Although her initial focus was on woodcuts, drawing and painting are constant practices throughout Martins's career. As part of her work process the artist continually moves from one medium to another, using drawings sometimes as studies for paintings and other times as records of compositions that she executes directly on the canvas. This correlation is especially notable in her best known series, Cotidiano (Everyday, 1975–84), in which the artist brings intimacy and the natural world together in a remarkable way. In this group of works, Martins takes domestic spaces as her subject—the bathroom, the kitchen, a nook in the library—and records them in very subtle, almost invisible painting. Insinuating themselves through cracks and crevices, colorful animals, wild or domestic—or even a forest expanse, with rivers and mountains—spring forth. Portraying elements of nature on the scale of the interior environment further accentuates the strangeness of these compositions. In Martins's paintings, the natural world invades the everyday and disrupts the artificiality of the domestic arrangement.

Martins took part in various group exhibitions, such as the Bienal de São Paulo (in 1963, 1965, 1967—when she received the Itamaraty Acquisition Prize—1975, 1994, and 2016), Tradição e Ruptura: Síntese da arte e cultura brasileiras (Fundação Bienal de São Paulo, 1994), and iterations of the Panorama de Arte Atual Brasileira (Museu de Arte Moderna, São Paulo), where she was awarded a prize in 1976. She was also included in the Venice Biennial in 1978. In spite of this activity, her artistic career remains relatively unexplored.

—Valéria Piccoli

Selected Solo Exhibitions

1960 Wilma Martins, Instituto Brasil–Estados Unidos, Belo Horizonte

1976  Wilma Martins: obras, Galeria de Arte Global, São Paulo

1980 Museu de Arte Contemporânea do Paraná, Curitiba

1989  Wilma Martins, Museu da Inconfidência, Ouro Preto, Minas Gerais

2013–14 Wilma Martins: Retrospectiva. Cotidiano e Sonho, Paço Imperial, Rio de Janeiro, and Minas Tênis Clube, Belo Horizonte

Selected Bibliography

Morais, Frederico. Coleção Gilberto Chateaubriand: Retrato e autorretrato da arte brasileira. São Paulo: Museu de Arte Moderno, 1984.
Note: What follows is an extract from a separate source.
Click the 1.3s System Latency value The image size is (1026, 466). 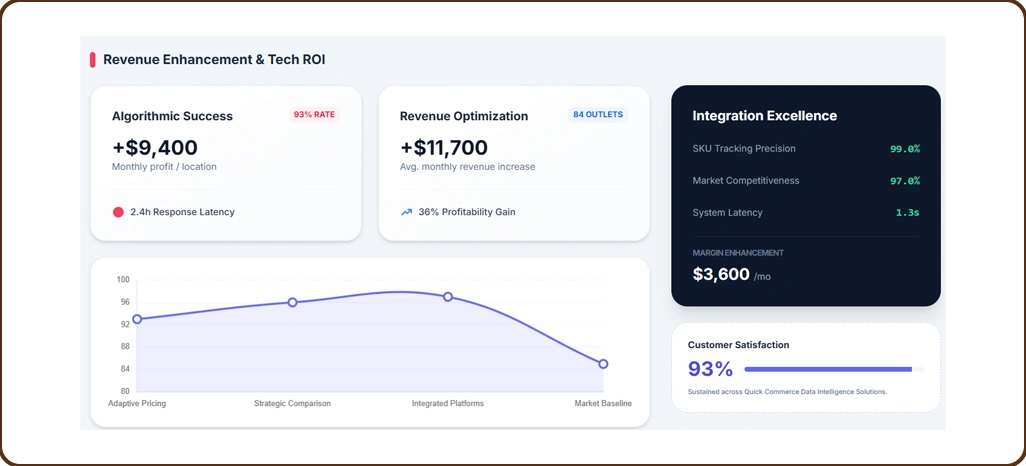click(x=907, y=213)
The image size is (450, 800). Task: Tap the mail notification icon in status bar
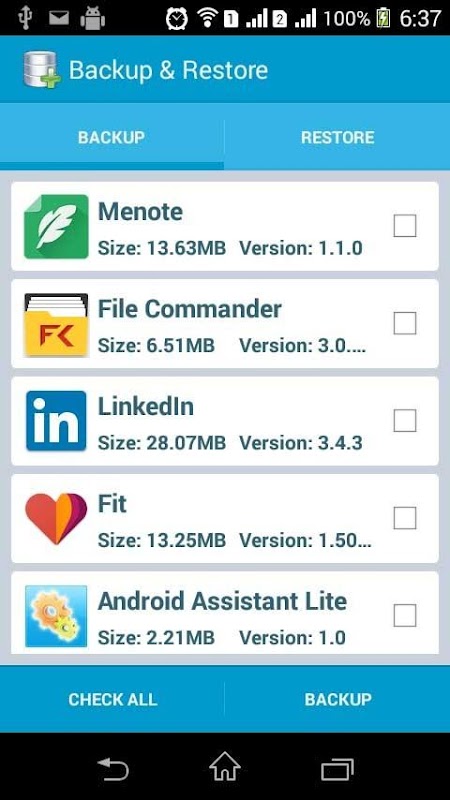tap(59, 18)
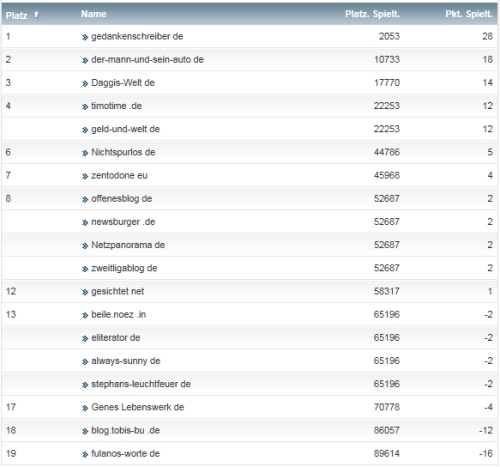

———. Wilma Martins: Obras. With an introduction by Jayme Maurício and Roberto Pontual. São Paulo: Galeria Arte Global, 1976.

Vieira, Ivone Luzia. A Escola Guignard na cultura modernista de Minas 1944–1962. Pedro Leopoldo: Companhia Empreendimento Sabará, 1988.

Wilma Martins. With essays by Márcio Sampaio, Lélia Coelho Frota, and Francisco Bittencourt. Curitiba: Museu de Arte Contemporânea, 1980.

Wilma Martins: Cotidiano. With an introduction by Paulo Roberto Leal and essays by Silviano Santiago, Lélia Coelho Frota, and Roberto Pontual. Rio de Janeiro: Galeria Saramenha, 1982.